In Los Angeles, ordinary calls to police precincts are not recorded, said David Lee, an analyst in the LAPD’s discovery unit. But, he added, “if you call 911, that call is recorded. And it can be traced.” However, Lee said, “if the accused requests a copy of the 911 tape, the police department can withhold it.”

But the department can’t always keep such calls secret.

“There is a risk when you bring an issue forward,” said Sgt. Dennis P. Zine of the LAPD. “In this country, the accused has a right to confront his accuser. They have a right to get some information about who is accusing them.”

Zine, secretary of the Los Angeles Police Protective League, stressed that officers will also seek to protect citizen-informers. “We need the public’s cooperation,” Zine explained.

Monfils did not know the Green Bay Police Department recorded all its calls. He said he had never before called to report a crime. And no one knows just why he decided to report the theft of a 20-foot electrical cord.

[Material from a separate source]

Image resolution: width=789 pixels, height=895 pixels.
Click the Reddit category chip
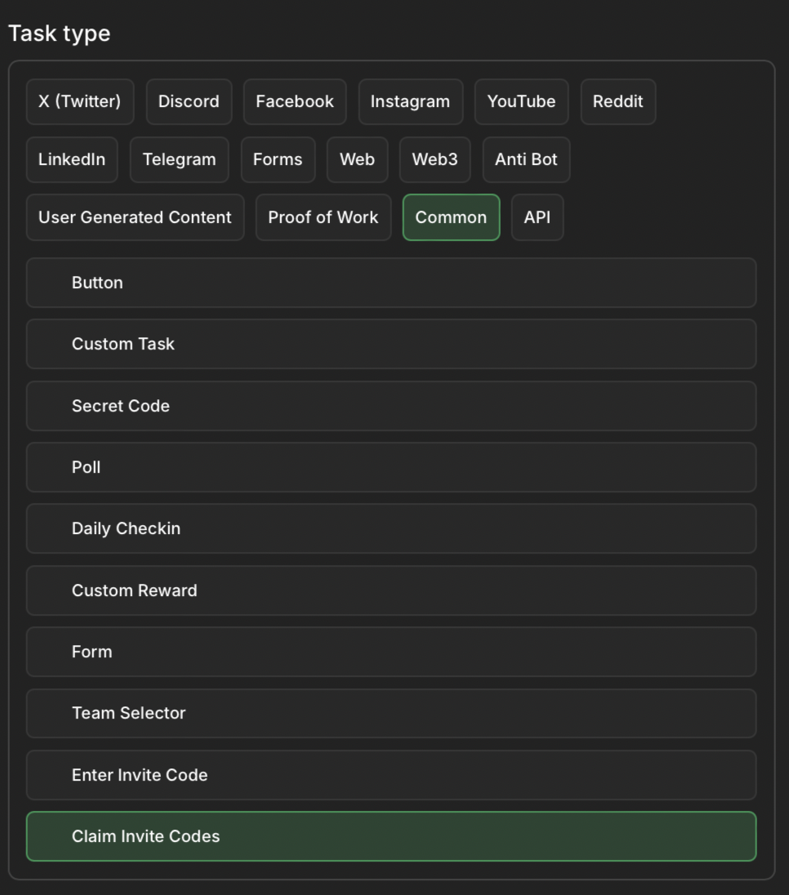click(x=617, y=102)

Apparently Upset by Thievery

A father of two who was described as reserved and soft-spoken, Monfils was apparently upset by the raucous behavior and blatant thievery of Kutska and some of his co-workers. Near dawn on Nov. 10, he placed a call from the plant to the Police Department to report that Kutska had stuffed a yellow extension cord into his lunch box. He would be leaving through the gates about 6:30 a.m.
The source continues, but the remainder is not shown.